══ Data to use ══

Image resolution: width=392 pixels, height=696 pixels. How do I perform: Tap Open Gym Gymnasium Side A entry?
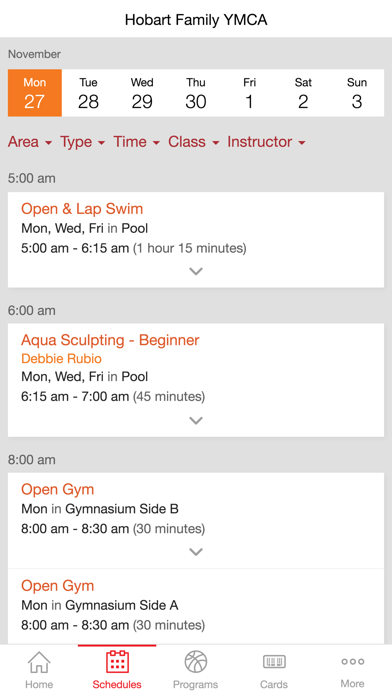pyautogui.click(x=196, y=606)
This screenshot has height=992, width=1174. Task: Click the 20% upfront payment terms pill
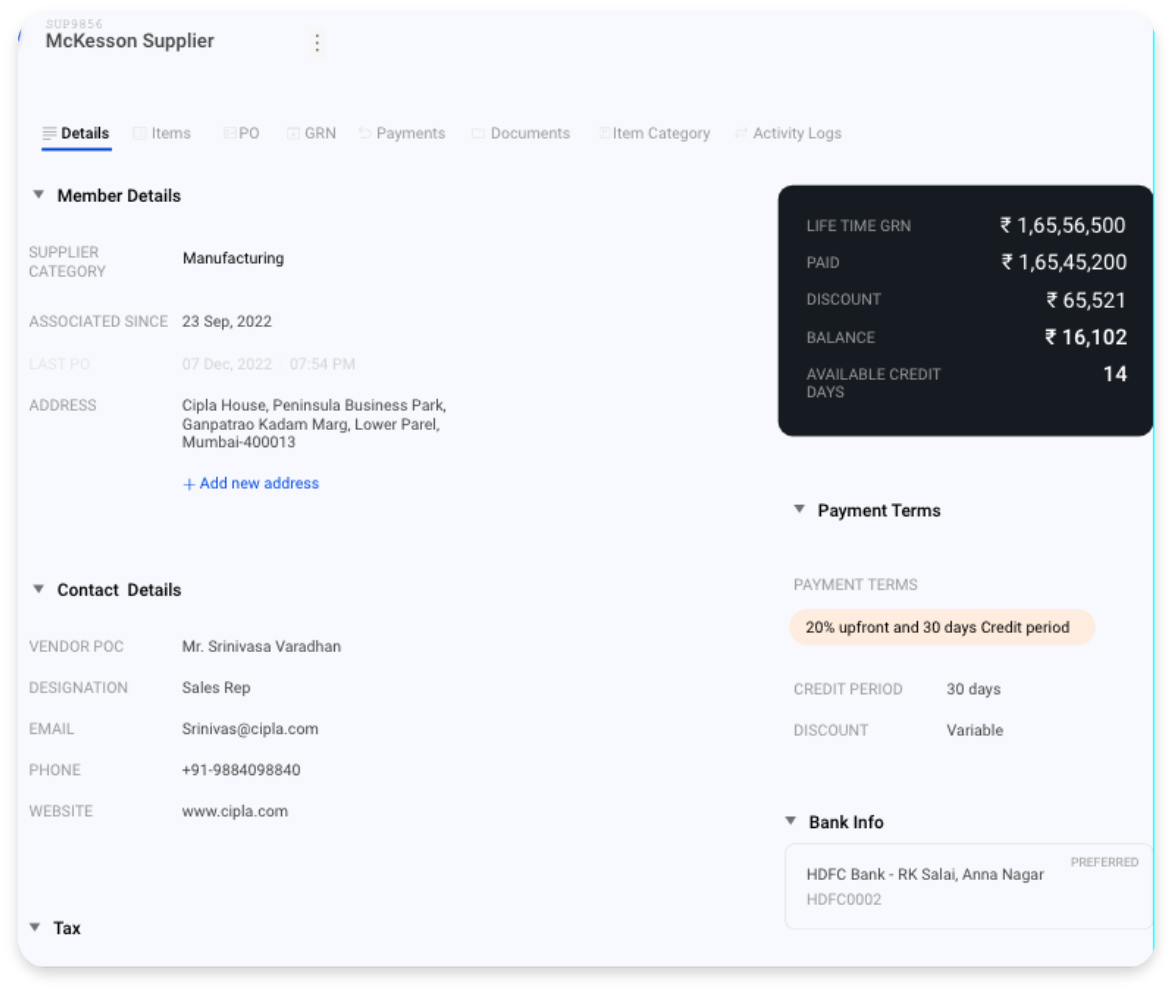(941, 627)
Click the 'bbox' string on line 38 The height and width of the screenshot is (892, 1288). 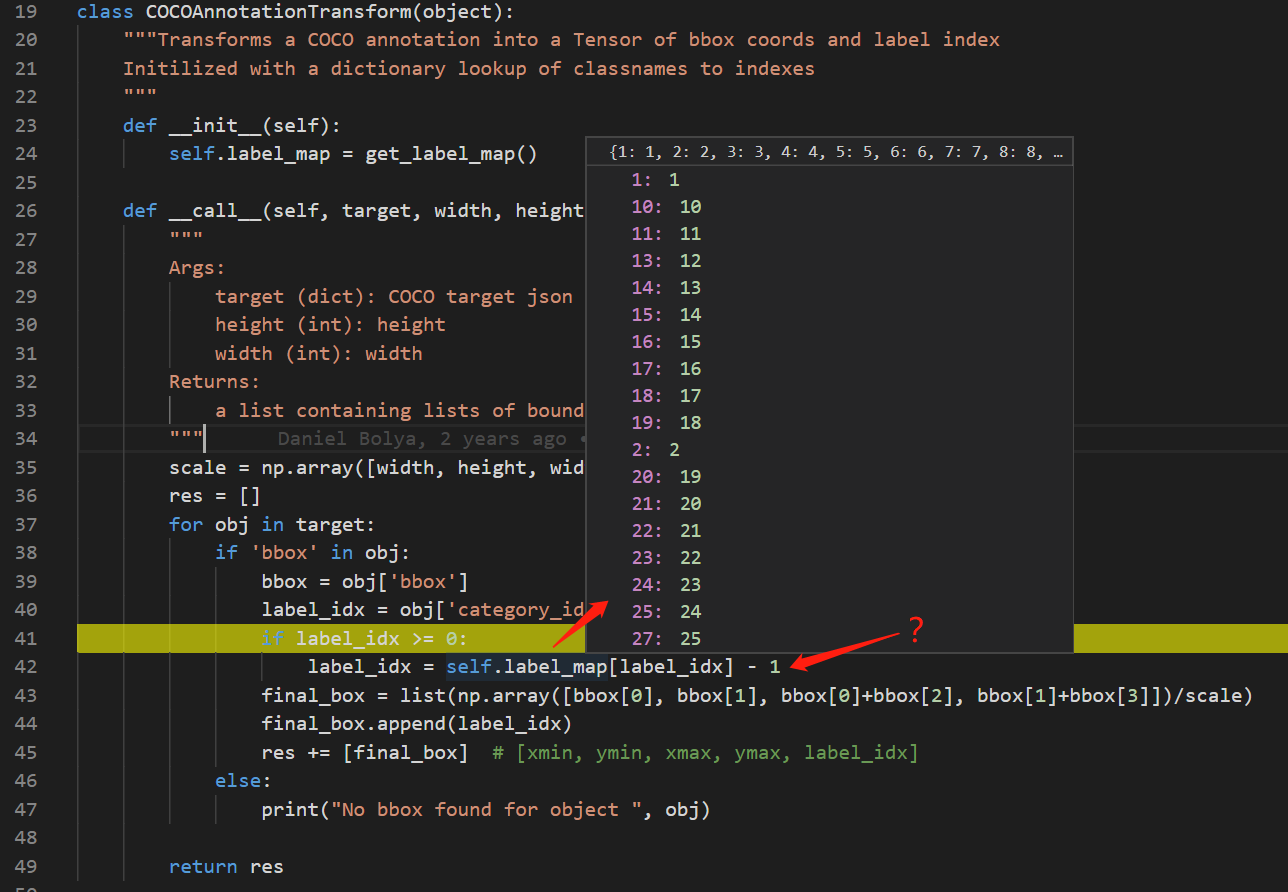pos(286,552)
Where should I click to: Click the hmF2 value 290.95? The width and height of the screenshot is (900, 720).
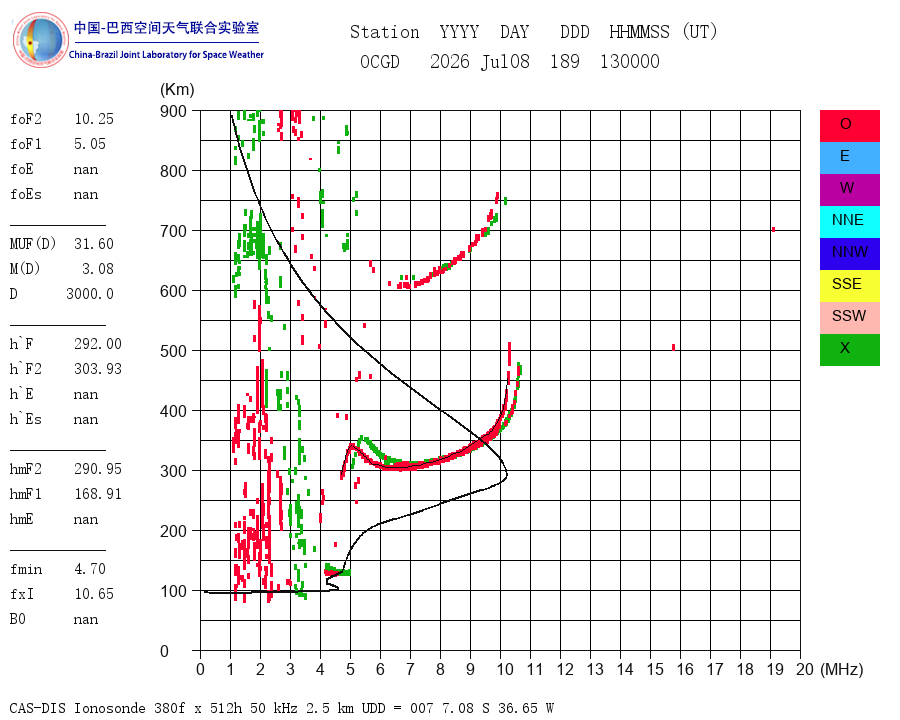pyautogui.click(x=98, y=469)
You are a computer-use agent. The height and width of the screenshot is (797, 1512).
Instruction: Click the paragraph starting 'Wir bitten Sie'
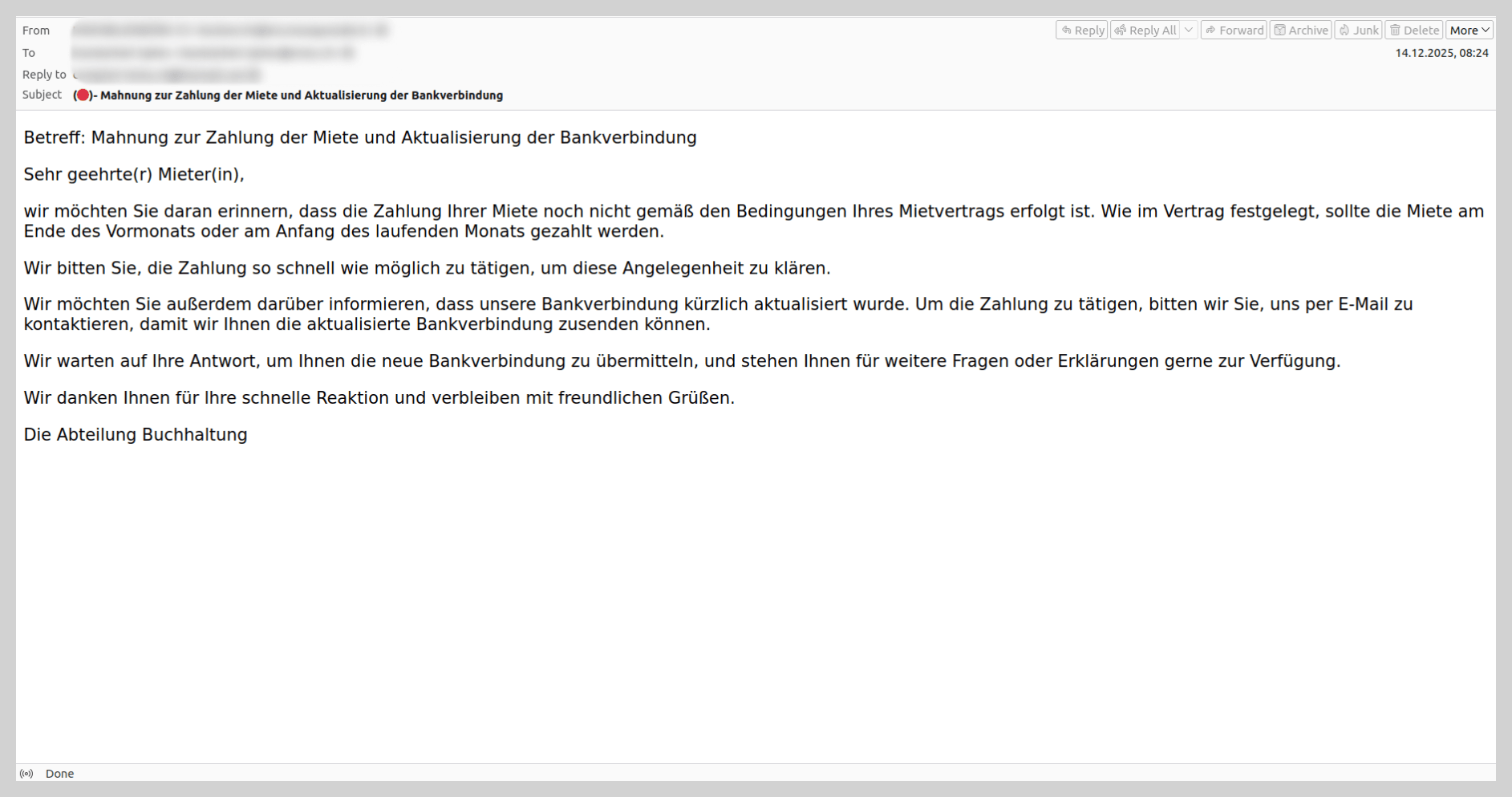pyautogui.click(x=427, y=268)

═══

## Task statement
Exactly the lines from the one that contains "Where should I" through the last line of the records should be set down, and the pictures should be dropped.

## Exercise answer
Where should I click to: Click the hmF2 value 290.95? The width and height of the screenshot is (900, 720).
pyautogui.click(x=98, y=469)
You are a computer-use agent. The height and width of the screenshot is (797, 1512).
Instruction: Click the paragraph starting 'Wir bitten Sie'
pyautogui.click(x=427, y=268)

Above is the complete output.